[Opening Data shown section]
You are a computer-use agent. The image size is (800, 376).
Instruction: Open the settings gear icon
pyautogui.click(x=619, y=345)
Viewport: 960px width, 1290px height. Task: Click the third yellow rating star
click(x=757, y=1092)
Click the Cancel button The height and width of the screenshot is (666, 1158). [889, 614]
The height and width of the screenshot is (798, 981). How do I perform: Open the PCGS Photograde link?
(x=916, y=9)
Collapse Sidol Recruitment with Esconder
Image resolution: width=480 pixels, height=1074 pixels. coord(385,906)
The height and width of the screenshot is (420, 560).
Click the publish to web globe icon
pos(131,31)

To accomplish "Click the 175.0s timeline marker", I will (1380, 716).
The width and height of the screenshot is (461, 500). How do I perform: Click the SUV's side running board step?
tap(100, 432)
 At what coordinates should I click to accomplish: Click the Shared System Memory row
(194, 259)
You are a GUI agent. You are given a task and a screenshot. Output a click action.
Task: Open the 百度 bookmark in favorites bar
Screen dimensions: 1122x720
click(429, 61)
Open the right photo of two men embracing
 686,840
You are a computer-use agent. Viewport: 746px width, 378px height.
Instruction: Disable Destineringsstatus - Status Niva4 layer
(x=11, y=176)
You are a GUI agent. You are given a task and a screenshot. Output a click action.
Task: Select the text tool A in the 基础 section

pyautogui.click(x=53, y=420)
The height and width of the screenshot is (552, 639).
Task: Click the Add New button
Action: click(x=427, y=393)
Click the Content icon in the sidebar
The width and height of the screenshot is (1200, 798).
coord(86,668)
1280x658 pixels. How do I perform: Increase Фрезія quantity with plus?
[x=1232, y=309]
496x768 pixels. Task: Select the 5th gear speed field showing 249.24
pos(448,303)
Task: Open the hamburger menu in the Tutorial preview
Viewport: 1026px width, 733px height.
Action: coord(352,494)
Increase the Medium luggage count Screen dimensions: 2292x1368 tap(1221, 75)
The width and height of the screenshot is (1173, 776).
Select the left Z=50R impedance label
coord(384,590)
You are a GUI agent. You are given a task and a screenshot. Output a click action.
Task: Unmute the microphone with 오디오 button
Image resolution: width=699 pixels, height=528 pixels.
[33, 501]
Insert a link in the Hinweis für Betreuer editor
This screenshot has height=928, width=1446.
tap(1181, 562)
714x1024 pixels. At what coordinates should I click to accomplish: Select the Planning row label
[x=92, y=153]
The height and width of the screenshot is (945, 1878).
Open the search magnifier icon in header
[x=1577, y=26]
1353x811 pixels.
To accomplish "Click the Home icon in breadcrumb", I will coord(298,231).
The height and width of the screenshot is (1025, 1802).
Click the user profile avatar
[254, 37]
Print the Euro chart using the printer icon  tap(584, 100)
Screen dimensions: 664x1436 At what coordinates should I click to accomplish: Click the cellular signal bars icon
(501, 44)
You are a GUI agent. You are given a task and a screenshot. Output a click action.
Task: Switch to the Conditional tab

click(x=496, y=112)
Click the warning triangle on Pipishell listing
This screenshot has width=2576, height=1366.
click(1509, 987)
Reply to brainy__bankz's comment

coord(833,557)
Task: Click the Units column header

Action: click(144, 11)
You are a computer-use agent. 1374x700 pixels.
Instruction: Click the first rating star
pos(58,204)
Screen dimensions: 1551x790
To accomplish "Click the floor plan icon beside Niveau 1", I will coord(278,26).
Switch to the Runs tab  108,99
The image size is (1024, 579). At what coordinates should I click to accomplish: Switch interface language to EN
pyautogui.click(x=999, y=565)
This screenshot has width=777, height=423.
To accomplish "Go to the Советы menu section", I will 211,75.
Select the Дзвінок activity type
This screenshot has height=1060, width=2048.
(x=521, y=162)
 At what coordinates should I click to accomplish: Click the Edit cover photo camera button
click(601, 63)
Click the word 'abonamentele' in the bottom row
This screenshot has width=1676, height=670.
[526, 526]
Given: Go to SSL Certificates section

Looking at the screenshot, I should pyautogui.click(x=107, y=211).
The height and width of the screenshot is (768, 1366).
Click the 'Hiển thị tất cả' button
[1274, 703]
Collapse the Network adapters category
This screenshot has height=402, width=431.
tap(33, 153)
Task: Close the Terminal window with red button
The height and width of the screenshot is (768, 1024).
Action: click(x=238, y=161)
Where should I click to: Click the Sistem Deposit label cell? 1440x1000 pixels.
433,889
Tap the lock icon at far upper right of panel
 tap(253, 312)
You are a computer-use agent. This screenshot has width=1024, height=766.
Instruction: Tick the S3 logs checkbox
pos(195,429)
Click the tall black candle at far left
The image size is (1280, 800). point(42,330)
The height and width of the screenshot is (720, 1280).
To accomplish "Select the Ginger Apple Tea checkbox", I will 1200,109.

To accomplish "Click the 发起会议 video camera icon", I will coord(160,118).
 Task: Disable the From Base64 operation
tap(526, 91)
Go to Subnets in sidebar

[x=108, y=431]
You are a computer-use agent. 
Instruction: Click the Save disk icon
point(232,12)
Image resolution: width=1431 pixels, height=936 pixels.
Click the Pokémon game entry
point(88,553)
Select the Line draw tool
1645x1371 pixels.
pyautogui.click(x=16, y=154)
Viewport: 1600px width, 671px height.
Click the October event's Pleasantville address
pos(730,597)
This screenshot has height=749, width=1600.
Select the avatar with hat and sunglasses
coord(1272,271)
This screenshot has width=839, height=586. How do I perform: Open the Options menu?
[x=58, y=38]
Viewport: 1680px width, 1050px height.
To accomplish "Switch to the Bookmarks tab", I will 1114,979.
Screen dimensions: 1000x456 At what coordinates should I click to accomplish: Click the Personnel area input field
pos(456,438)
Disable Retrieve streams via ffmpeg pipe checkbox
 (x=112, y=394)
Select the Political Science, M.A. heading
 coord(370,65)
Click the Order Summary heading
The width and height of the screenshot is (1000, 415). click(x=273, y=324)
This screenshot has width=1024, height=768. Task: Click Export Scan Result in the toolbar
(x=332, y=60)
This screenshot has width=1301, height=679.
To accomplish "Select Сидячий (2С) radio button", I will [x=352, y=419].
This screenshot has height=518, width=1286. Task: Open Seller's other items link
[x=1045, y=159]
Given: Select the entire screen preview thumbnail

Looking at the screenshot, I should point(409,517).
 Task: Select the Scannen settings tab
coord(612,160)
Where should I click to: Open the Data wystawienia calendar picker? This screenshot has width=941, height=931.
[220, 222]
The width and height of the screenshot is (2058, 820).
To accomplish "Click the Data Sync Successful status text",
[Closing Data shown section]
● **Task item**
If a line in the entries includes the word "computer", copy that line out.

● **Solution to this task**
You are a computer-use agent. The image size is (800, 376).
You are a computer-use agent. Viewport: 746px width, 378px height.
You are a computer-use agent. 1374x700 pixels.
You are a computer-use agent. This screenshot has width=1024, height=766.
You are a computer-use agent. 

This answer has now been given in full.